* EXTRAIT DU TEXTE
Ca serait plus simple pour des scans de bouquins  que je dois faire (je précise libres de droits)


----------



## djsebandseb (16 Juillet 2005)

salut les fan sd'automator.....

voila depuis que j'ai effectuer la maj de tiger j'ai un gros souci avec auto.....

j'explique:

j'ai fais un sript pour classer des photos il doit 

1 aller cherchr les fichiers
2 renommer le nom ( ds ce ca il demande si je veux faire une save des photo et modifier les copies, la je dis oui, save ds le bureau)
3 les deplacer dans un dosseir que je choisi.

jusque là facile  le hic c'est qu'il sauvegarde bien les photos dans le bureau pendant le sequence mais a la fin il les virent je ne sais où?????? quelqu'un peut-il m'aider????????


----------



## alargeau (17 Juillet 2005)

Bonsoir à tous,

j'ai lu le topic et je vous avoue que je ne comprends pas trop pourquoi vous avez choisi le titre "Comment utiliser Automator ?". Vous n'expliquez pas ,vous vous échangez vos "scripts" et vous réglez vos problèmes.

* CONSIGNE
Dans le fil sur Automator, où le script de djsebandseb sauvegarde-t-il les photos pendant la séquence ?

* DONNÉES ENREGISTRÉES
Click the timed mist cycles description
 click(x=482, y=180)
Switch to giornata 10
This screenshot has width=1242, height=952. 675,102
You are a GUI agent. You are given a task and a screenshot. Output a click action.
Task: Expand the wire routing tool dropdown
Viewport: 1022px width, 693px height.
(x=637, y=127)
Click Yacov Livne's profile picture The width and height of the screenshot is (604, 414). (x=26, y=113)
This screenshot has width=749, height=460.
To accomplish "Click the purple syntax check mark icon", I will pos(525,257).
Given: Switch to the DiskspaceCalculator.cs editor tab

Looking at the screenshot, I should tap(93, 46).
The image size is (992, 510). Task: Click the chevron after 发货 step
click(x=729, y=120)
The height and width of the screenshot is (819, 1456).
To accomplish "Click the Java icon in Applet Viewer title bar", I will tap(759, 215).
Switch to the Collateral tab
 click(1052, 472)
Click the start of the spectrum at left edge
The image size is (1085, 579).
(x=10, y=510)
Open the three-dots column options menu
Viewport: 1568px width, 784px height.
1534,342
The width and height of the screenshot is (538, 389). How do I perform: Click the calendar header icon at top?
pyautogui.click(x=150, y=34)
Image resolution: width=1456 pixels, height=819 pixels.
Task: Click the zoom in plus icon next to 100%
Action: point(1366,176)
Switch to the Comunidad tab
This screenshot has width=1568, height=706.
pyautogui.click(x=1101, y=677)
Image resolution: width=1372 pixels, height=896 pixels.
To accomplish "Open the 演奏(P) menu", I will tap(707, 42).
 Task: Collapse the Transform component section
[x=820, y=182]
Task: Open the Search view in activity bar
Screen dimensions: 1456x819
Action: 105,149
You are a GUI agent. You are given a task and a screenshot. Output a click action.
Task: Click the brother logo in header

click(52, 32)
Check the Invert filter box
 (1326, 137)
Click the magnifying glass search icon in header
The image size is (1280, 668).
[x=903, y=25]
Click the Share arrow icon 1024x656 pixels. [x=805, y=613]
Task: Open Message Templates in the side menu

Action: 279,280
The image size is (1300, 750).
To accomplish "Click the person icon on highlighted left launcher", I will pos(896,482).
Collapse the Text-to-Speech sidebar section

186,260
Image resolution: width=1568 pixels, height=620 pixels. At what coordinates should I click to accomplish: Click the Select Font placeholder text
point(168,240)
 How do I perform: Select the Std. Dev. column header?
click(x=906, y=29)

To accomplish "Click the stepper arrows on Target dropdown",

* RÉSULTAT
Dans le bureau.